▶ [HOW TO COMPLETE THIS TASK]: The records are to be copied from the line that contains "Task: Click the orange Failed legend square" through their last line, word for word, with every picture left out.

[Records drawn from a dataset]
= = = = = = =
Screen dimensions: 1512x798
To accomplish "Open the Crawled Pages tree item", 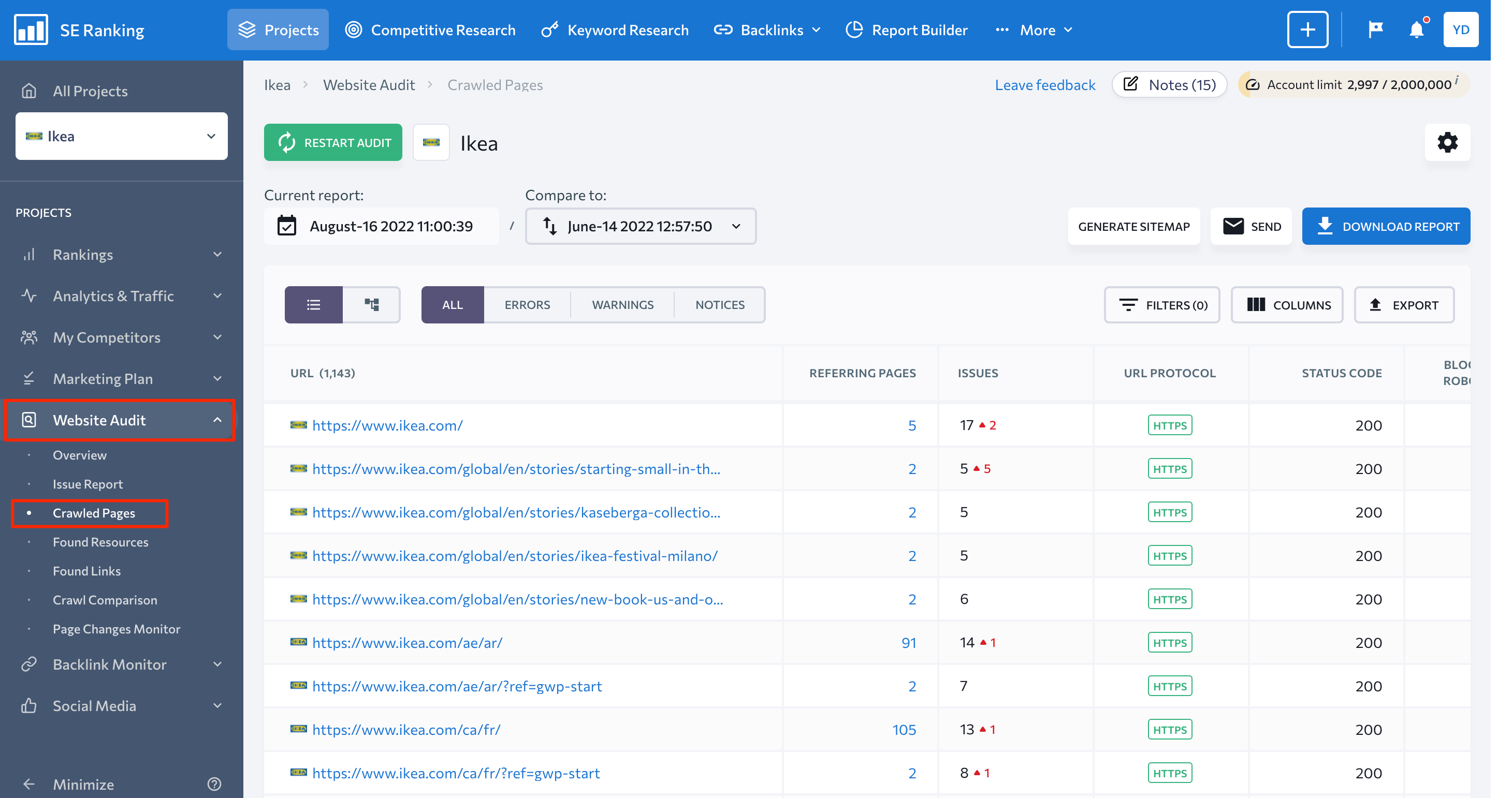I will [x=94, y=513].
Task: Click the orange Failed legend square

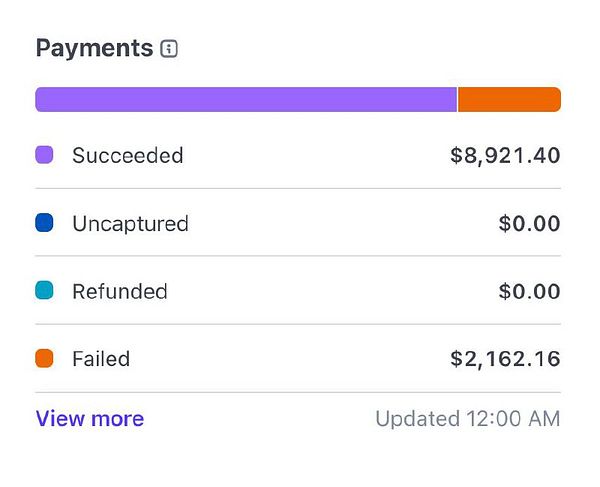Action: tap(44, 358)

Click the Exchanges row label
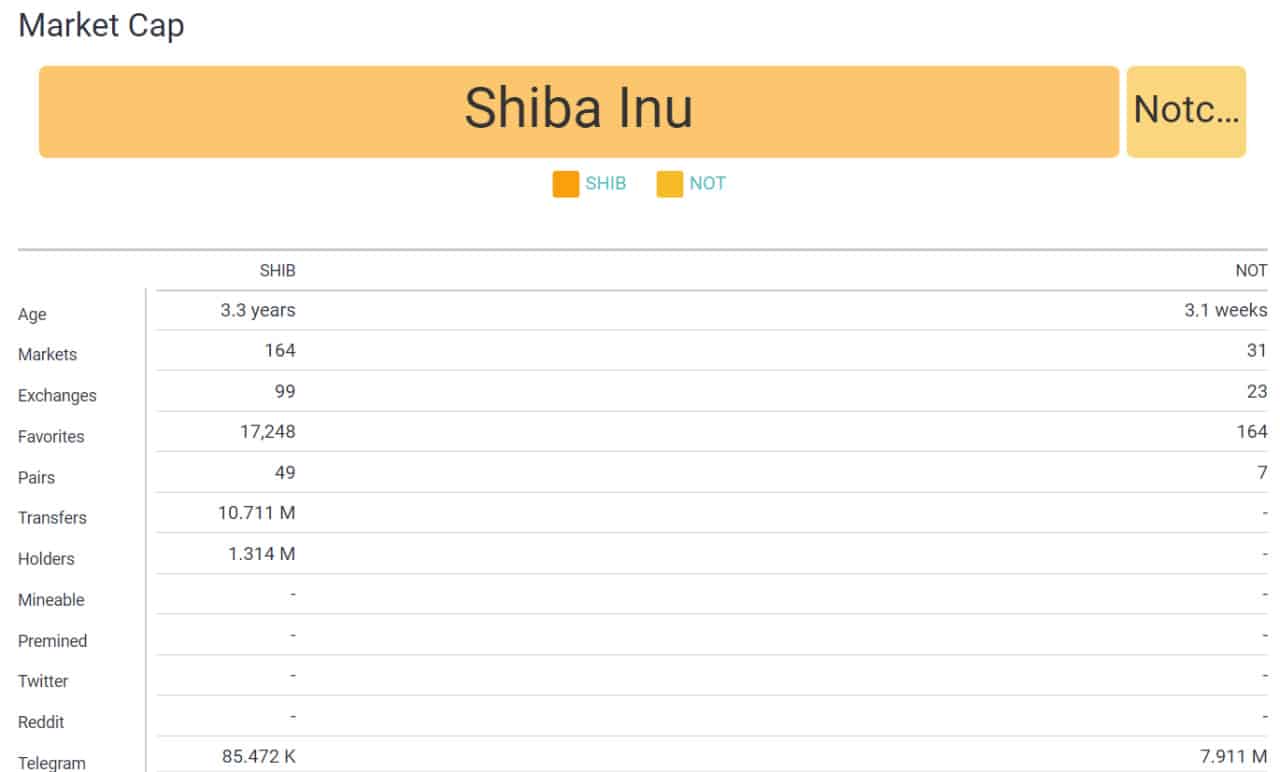coord(57,396)
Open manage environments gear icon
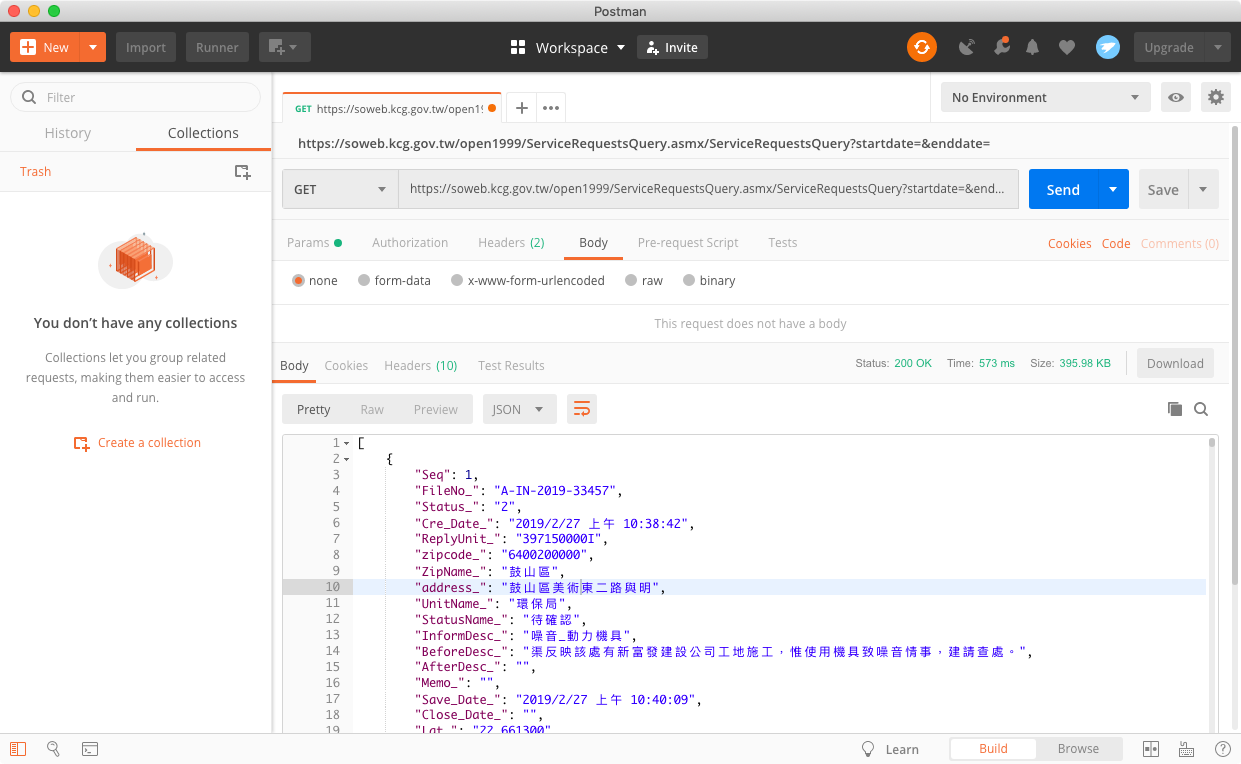 1215,97
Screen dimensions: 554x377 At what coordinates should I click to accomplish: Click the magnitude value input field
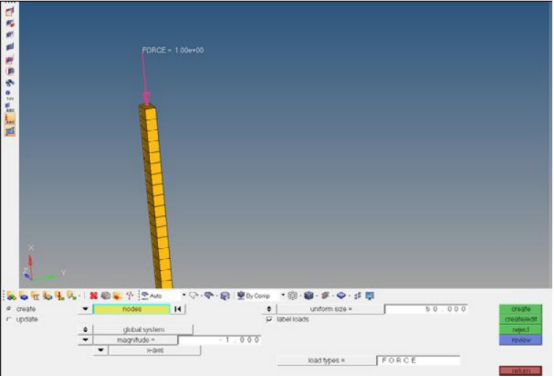[219, 340]
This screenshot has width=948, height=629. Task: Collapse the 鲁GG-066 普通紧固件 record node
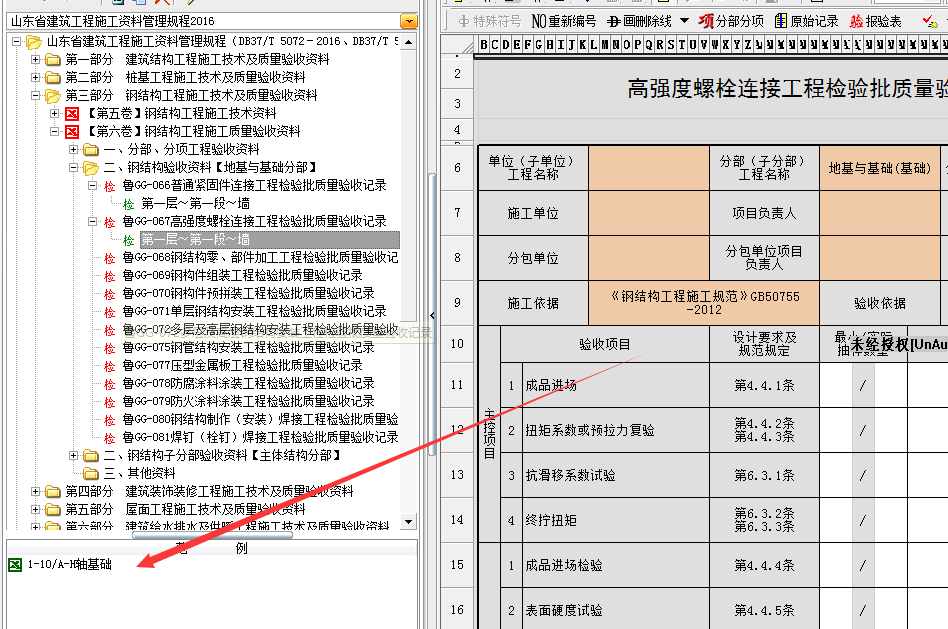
= = = = = = =
▶ [SOLUTION FOR THIS TASK]:
Task: Click the orange Failed legend square

Action: tap(44, 358)

Click the Exchanges row label
coord(57,396)
Open manage environments gear icon
 1215,97
Screen dimensions: 554x377 At what coordinates should I click to accomplish: Click the magnitude value input field
[219, 340]
This screenshot has width=948, height=629. Task: Collapse the 鲁GG-066 普通紧固件 record node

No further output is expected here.